In quei momenti la mente viaggia in emisferi scuri ed inquietanti, lontani dalla natura, lontani dall’essenza umana. Lontana da se stessa. "Neon Bible", secondo album dei canadesi Arcade Fire, riassume tutto ciò in episodi apparentemente scollegati tra loro, in realtà legati a doppio filo: tra continui saliscendi nevrotici ed emotività soffocate.

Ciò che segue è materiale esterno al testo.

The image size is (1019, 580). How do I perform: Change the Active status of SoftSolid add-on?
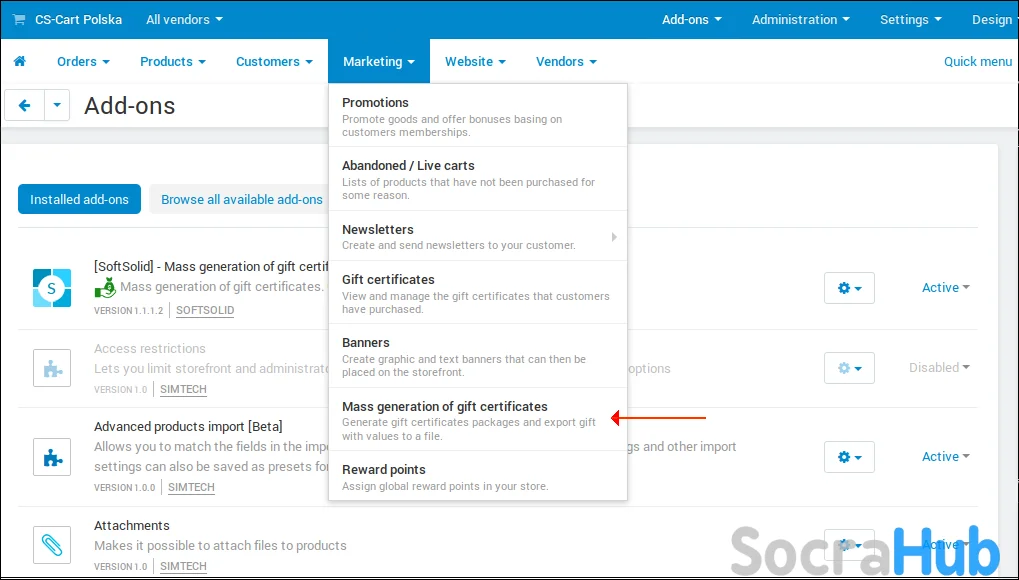946,287
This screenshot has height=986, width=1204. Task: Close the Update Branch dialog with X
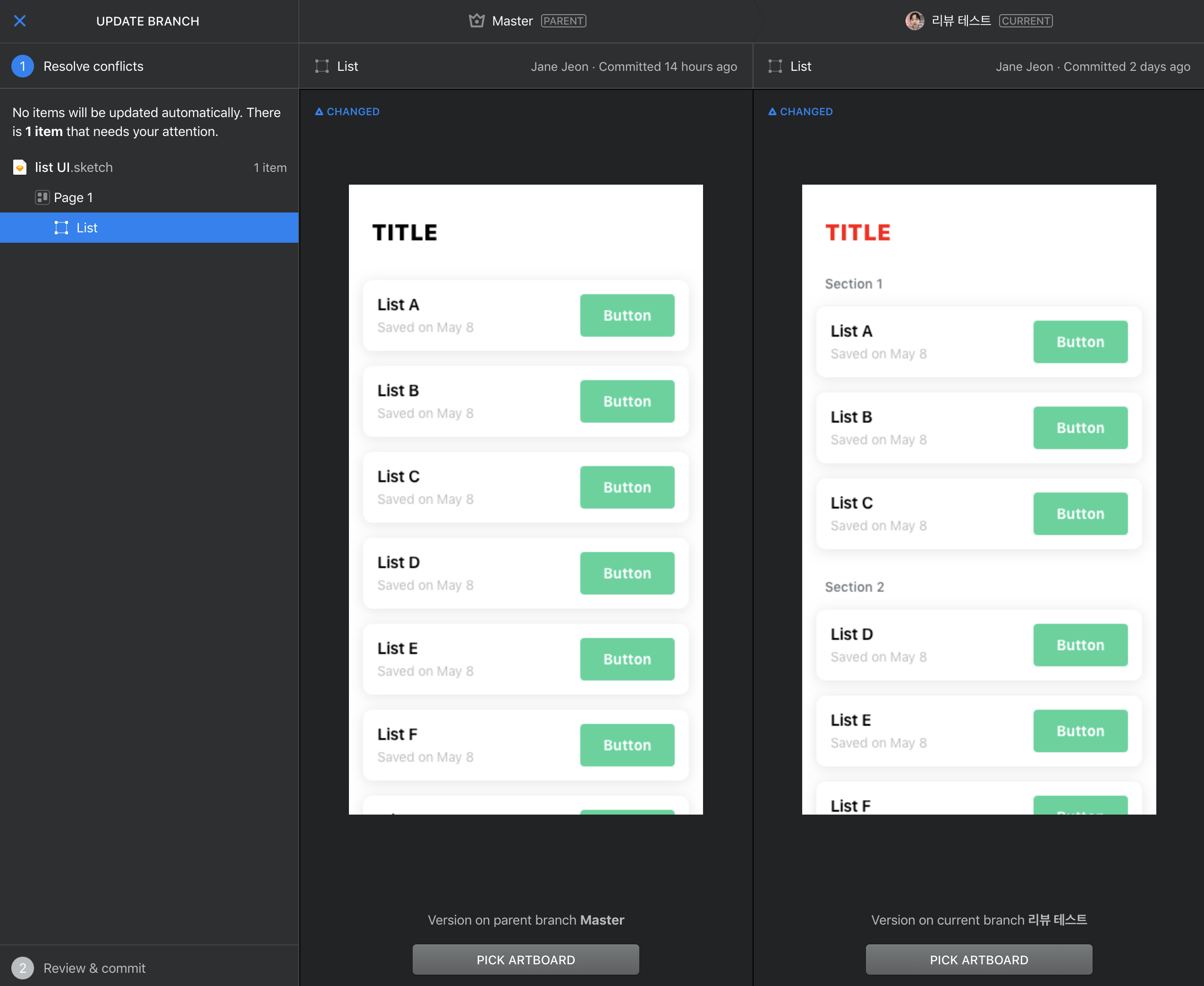tap(20, 21)
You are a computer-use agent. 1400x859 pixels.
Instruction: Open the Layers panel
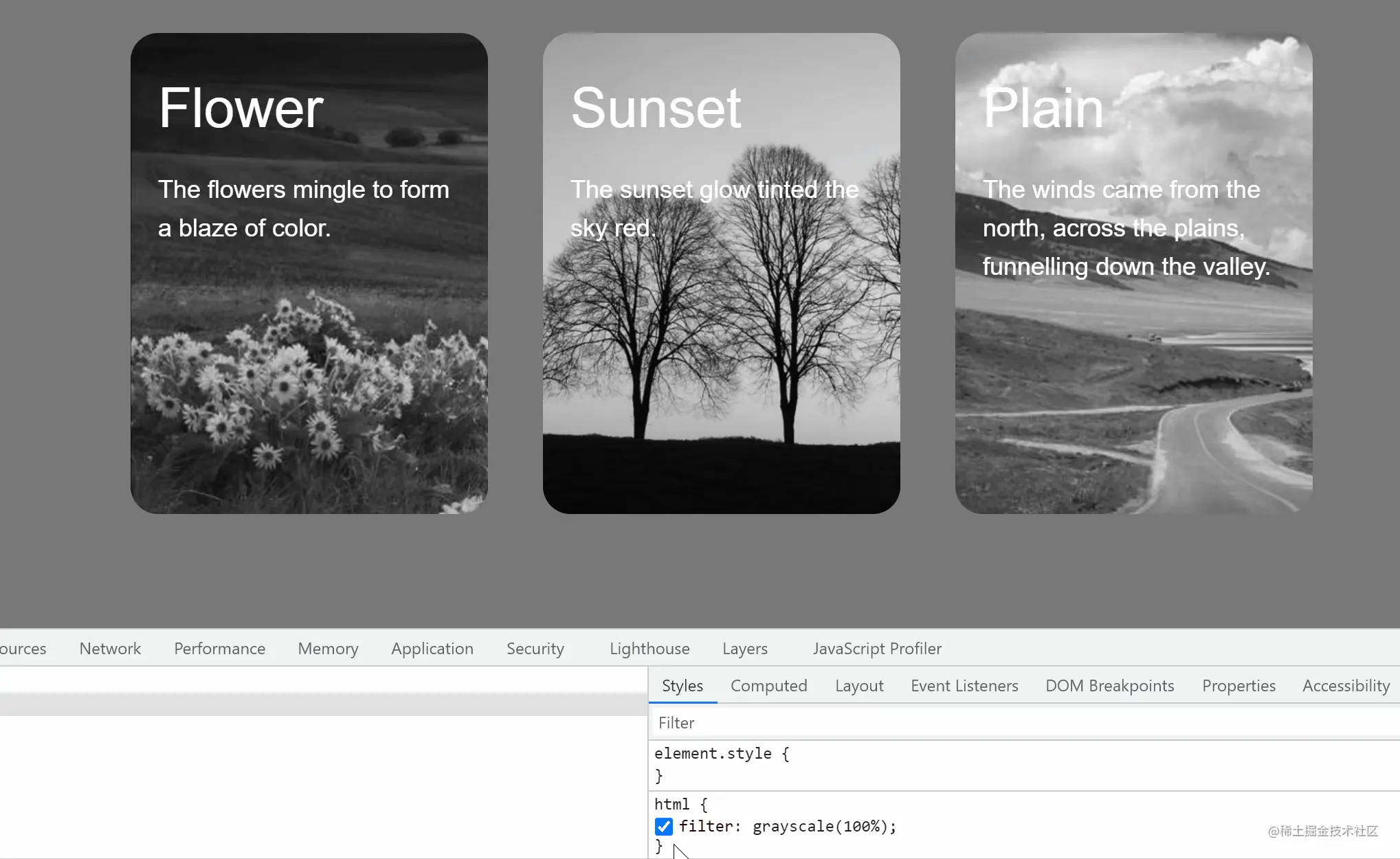745,648
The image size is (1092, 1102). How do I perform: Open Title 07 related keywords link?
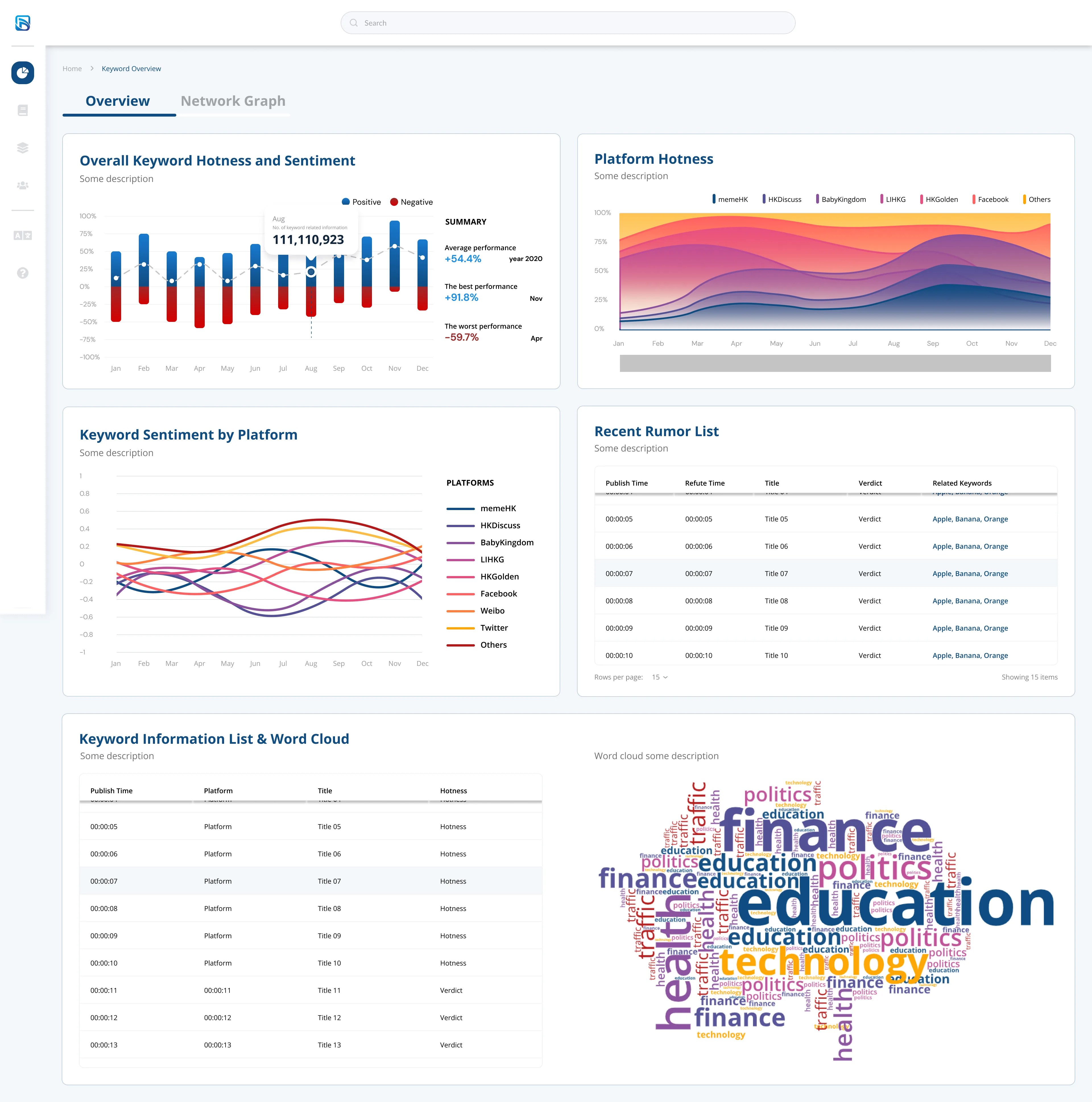pyautogui.click(x=970, y=573)
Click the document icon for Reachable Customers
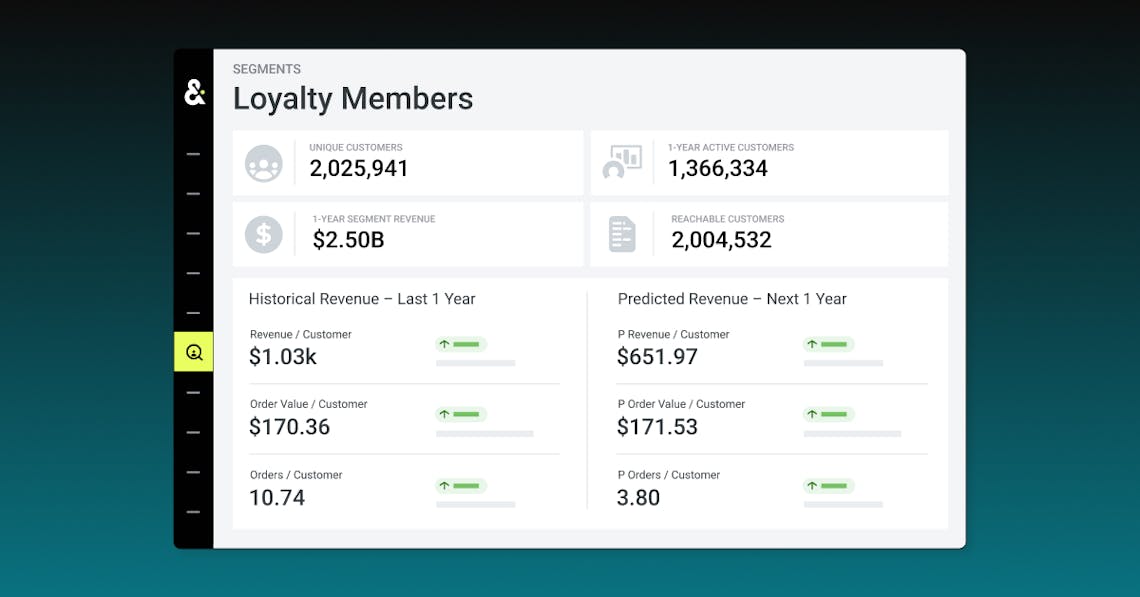 (622, 232)
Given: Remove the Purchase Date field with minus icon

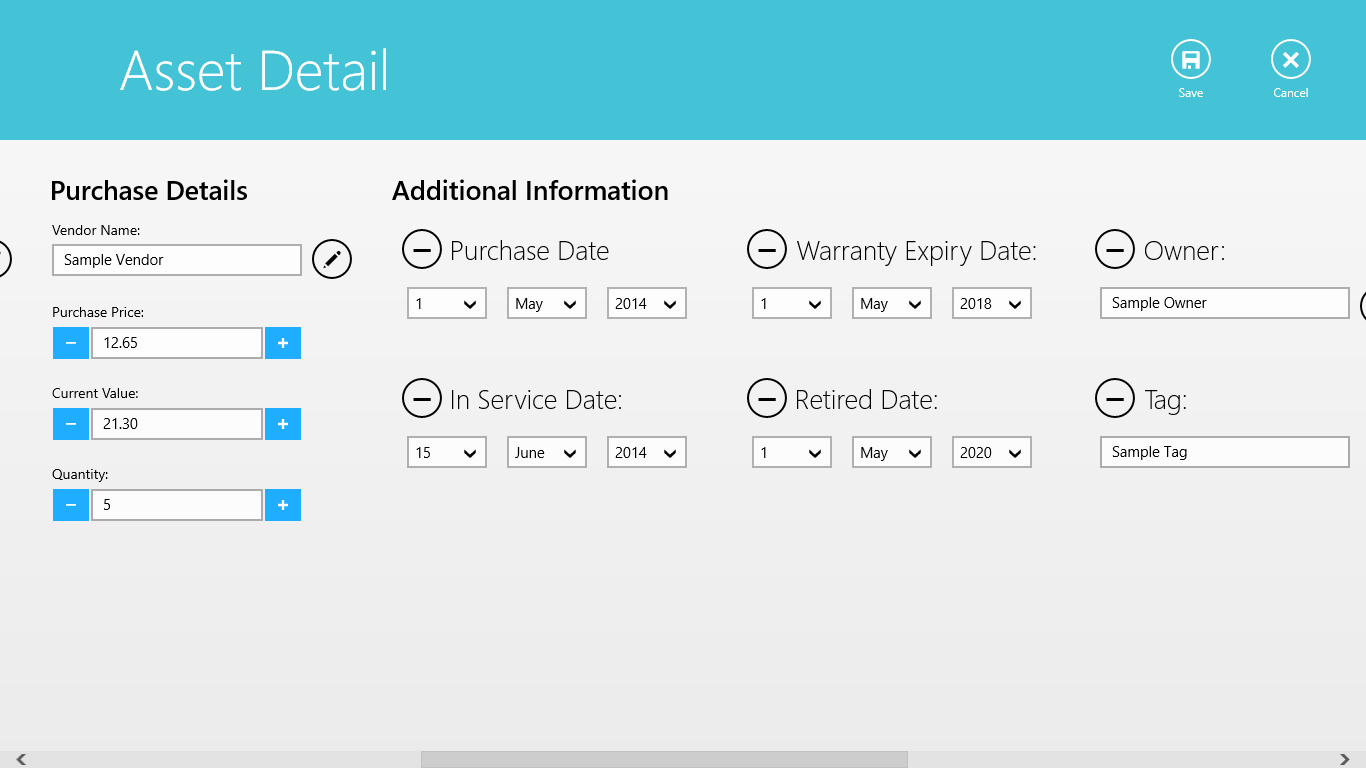Looking at the screenshot, I should (x=422, y=249).
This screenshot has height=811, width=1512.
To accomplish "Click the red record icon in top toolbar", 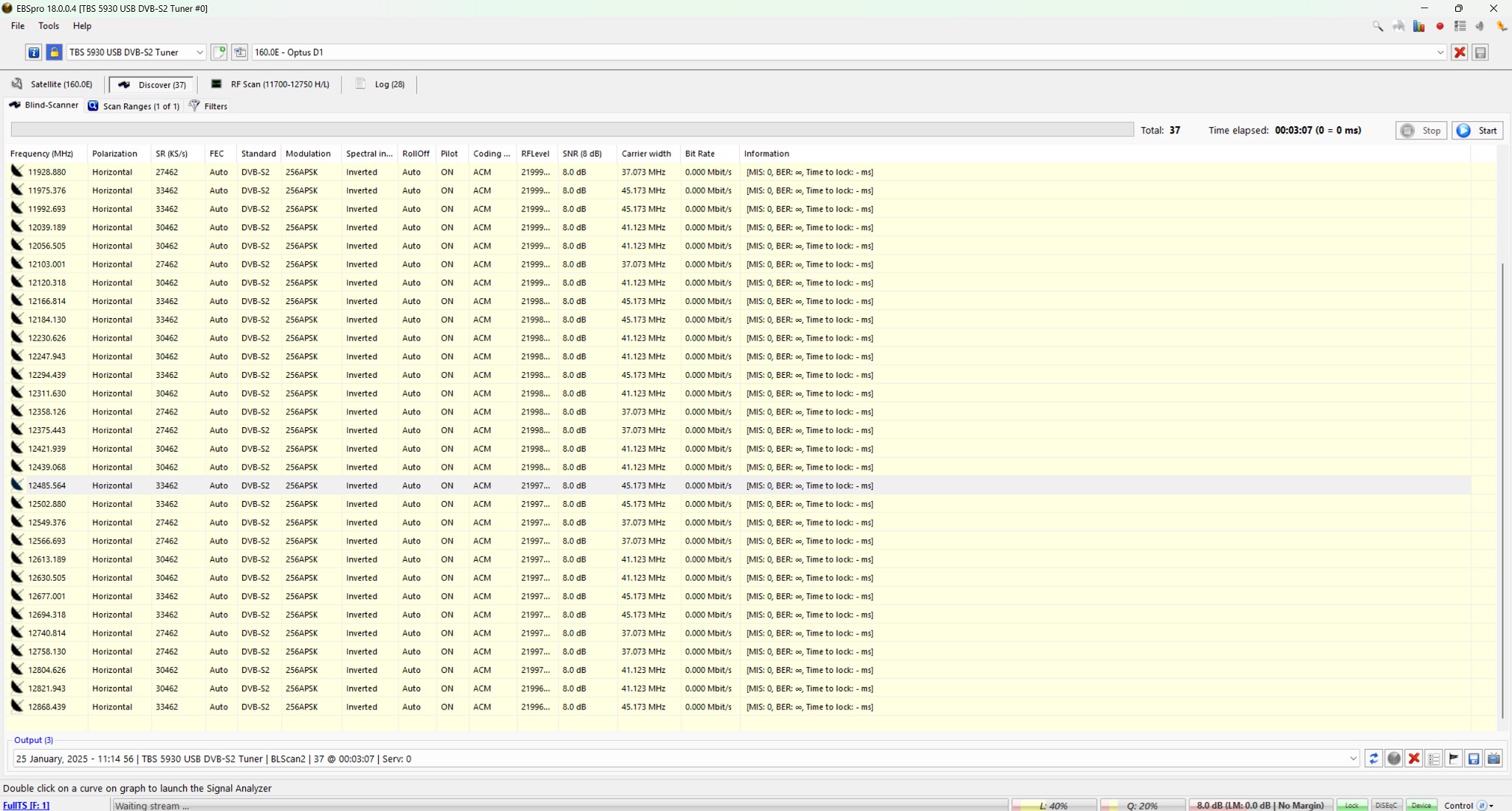I will point(1440,26).
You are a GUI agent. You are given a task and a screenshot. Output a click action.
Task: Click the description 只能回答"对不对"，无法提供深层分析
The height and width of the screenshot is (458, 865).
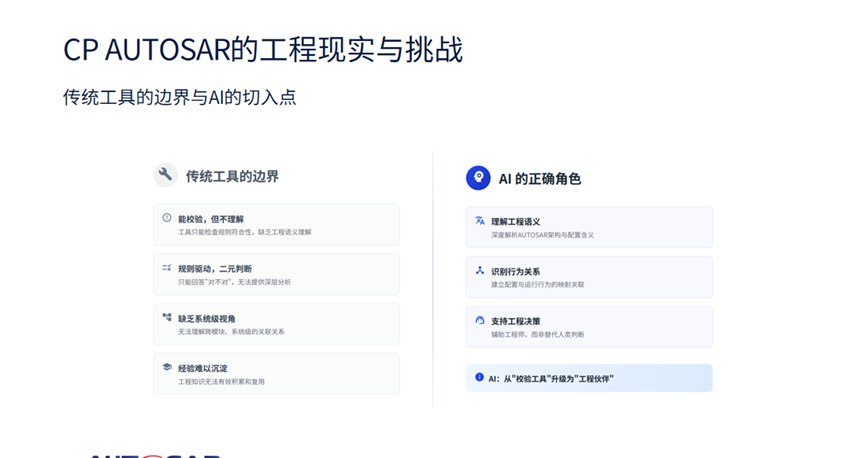coord(234,282)
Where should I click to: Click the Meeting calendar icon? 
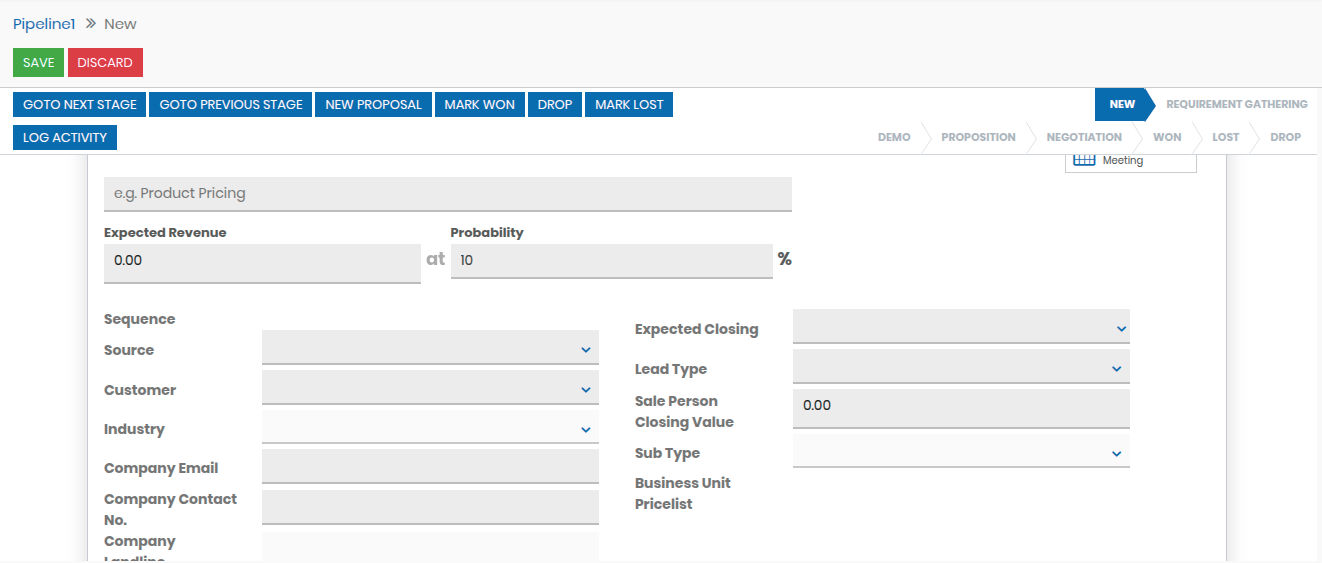click(x=1084, y=160)
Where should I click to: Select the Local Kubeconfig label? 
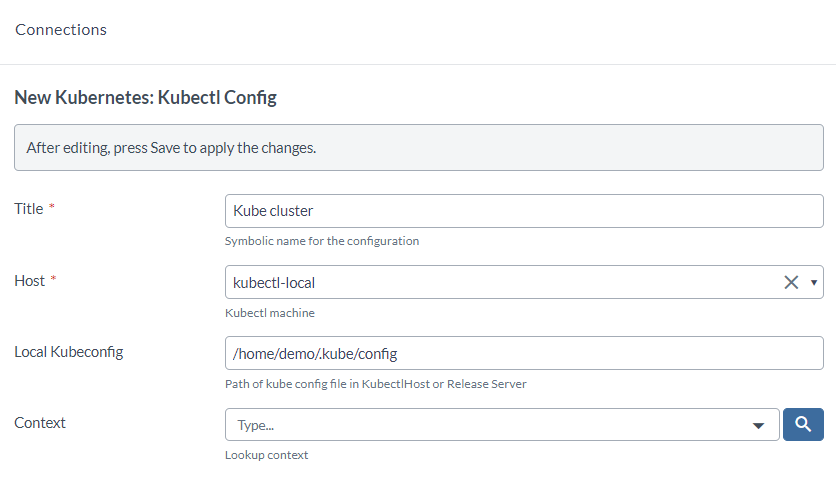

La band raccoglie dal Bowie berlinese gli strumenti per esprimere la disillusione, ruba a Dylan l’interpretazione della disperazione umana, coglie i simboli della nostra epoca con lo stile proprio dei Kraftwerk. Un album che racconta le liturgie della nostra società, gli automatismi, i crismi, le tensioni di questo decennio breve, un album che suona come uno schiaffo in faccia a coloro che credono nella tecnologia come panacea della società. Undici tracce che suonano come sermoni di utopici predicatori, come una condanna al carattere esoterico della televisione – “Antichrist Television Blues”- , al ruolo del uomo moderno – “My Body Is a Cage” - , alla fruibilità della cultura multimediale.
Resta il dubbio del nostro destino, diretto verso le tenebre. Un tunnel cupo ed apparentemente interminabile, illuminato da luci al neon che sembrano Bibbie.
Libertà solo immaginate, chimere dei giorni nostri.